TASK DATA:
*** Block opens ***

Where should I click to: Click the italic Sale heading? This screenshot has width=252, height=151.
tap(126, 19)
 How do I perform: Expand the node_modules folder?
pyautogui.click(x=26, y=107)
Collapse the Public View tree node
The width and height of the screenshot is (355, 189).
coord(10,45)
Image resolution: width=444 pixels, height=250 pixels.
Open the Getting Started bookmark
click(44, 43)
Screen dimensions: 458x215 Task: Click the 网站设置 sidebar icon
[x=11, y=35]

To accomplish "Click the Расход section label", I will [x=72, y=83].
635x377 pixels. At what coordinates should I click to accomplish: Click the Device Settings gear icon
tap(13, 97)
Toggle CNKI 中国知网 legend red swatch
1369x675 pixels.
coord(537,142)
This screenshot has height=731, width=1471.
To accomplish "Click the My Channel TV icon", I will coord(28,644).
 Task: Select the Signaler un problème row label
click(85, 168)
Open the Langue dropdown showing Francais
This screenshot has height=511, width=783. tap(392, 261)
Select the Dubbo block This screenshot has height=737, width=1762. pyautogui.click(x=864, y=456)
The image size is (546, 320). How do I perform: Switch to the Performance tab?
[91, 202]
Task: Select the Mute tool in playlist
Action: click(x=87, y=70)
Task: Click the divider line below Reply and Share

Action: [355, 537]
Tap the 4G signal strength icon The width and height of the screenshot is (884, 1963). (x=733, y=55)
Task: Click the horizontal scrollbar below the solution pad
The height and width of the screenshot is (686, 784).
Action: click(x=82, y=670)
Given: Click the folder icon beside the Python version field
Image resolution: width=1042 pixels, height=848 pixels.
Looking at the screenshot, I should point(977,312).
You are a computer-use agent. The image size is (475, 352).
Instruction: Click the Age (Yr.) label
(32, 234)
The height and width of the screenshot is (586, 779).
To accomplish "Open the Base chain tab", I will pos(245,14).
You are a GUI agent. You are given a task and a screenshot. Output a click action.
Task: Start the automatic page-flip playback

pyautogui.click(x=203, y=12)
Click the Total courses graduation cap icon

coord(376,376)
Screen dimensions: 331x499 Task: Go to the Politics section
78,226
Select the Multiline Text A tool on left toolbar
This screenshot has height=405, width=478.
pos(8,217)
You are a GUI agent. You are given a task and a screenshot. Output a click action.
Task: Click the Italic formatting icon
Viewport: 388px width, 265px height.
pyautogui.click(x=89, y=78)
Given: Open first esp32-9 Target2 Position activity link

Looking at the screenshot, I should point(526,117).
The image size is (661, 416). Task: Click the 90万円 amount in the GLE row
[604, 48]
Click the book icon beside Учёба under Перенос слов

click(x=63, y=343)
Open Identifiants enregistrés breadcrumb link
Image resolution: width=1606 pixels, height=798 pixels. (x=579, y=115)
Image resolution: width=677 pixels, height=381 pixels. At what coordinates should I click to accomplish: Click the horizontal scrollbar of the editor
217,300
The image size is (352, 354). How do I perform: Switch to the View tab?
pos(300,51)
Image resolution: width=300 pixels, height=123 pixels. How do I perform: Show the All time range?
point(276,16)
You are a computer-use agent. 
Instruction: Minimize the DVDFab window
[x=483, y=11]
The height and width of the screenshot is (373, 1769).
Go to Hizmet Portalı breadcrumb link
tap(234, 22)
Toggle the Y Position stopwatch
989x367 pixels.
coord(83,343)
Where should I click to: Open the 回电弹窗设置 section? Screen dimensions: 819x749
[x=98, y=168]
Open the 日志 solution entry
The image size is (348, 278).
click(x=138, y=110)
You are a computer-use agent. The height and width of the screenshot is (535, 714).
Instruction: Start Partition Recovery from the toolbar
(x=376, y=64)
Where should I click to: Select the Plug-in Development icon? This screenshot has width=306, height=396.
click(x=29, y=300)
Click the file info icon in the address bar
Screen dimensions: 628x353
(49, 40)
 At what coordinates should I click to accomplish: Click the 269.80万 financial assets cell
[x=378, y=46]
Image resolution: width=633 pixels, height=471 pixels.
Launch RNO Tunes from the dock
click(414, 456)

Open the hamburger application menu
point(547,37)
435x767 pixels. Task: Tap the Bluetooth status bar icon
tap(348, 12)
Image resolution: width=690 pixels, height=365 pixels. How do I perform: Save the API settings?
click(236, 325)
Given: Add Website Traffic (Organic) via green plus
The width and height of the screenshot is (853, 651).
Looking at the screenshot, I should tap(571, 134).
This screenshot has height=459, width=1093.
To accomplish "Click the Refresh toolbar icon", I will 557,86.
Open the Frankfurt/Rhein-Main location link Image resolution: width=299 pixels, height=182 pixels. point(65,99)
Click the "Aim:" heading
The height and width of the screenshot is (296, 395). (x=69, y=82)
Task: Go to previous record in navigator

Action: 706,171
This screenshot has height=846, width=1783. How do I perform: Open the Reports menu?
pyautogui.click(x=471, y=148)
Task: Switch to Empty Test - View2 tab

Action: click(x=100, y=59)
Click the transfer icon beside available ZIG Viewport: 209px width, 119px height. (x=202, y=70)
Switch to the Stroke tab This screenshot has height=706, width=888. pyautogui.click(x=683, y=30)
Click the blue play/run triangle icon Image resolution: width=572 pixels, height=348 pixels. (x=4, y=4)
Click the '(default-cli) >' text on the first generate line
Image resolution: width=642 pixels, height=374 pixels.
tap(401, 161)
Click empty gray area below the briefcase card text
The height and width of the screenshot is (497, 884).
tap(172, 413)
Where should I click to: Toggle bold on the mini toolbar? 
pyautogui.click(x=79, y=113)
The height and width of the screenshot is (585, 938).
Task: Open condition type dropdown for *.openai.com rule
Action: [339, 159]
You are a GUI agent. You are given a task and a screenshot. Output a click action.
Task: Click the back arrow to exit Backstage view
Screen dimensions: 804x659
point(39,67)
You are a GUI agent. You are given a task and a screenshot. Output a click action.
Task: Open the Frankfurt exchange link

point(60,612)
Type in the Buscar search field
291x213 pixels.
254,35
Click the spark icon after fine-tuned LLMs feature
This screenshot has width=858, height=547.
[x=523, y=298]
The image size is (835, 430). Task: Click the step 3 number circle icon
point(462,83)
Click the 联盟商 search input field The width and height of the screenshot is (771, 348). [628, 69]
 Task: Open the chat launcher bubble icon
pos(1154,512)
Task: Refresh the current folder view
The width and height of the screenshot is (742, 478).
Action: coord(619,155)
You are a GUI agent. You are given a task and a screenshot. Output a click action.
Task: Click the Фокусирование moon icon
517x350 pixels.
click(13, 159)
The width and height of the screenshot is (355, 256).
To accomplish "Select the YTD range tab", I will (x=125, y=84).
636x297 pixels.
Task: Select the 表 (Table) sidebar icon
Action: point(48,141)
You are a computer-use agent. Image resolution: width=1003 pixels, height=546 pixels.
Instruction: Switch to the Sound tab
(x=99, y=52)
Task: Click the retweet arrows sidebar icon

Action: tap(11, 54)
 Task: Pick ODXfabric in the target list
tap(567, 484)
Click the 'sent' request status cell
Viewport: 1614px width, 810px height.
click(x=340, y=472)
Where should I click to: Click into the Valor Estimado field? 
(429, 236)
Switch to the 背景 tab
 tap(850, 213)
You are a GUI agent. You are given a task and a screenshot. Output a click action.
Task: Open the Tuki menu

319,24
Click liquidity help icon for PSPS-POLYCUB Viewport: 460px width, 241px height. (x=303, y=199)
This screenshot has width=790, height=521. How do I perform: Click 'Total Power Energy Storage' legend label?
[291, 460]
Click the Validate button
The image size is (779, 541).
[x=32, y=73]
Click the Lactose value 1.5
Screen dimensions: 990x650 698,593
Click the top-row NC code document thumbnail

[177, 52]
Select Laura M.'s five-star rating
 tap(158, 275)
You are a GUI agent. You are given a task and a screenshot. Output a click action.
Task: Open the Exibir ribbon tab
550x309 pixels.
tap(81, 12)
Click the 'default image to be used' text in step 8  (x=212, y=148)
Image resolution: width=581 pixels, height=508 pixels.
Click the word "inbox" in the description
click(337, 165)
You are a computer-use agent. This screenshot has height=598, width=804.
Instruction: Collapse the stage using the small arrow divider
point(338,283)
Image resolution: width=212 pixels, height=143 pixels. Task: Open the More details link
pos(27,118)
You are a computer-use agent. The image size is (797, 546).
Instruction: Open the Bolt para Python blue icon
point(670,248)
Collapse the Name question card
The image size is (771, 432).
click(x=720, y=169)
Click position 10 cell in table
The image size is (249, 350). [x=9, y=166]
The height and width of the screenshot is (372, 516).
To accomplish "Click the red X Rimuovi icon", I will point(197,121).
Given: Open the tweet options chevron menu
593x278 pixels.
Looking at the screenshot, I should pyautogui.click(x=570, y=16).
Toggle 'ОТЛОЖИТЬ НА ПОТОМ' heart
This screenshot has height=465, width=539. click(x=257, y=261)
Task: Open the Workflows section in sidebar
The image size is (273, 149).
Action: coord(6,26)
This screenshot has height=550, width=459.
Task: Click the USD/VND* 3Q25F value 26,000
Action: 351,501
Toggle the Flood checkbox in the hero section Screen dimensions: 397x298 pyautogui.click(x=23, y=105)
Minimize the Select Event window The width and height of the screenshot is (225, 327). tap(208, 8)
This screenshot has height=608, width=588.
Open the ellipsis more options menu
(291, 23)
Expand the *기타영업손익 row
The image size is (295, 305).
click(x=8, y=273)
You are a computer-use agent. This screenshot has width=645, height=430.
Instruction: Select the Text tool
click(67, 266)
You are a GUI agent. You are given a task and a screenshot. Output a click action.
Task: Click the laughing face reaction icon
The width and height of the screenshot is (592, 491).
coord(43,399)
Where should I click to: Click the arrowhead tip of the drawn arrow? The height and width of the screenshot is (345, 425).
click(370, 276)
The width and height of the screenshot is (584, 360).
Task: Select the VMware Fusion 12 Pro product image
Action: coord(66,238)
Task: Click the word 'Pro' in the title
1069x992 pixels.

*** Block closes ***

Which lines of the data include the word "Refresh"? Copy each one.

RESPONSE AREA:
To accomplish "Click the Refresh toolbar icon", I will 557,86.
Task: Refresh the current folder view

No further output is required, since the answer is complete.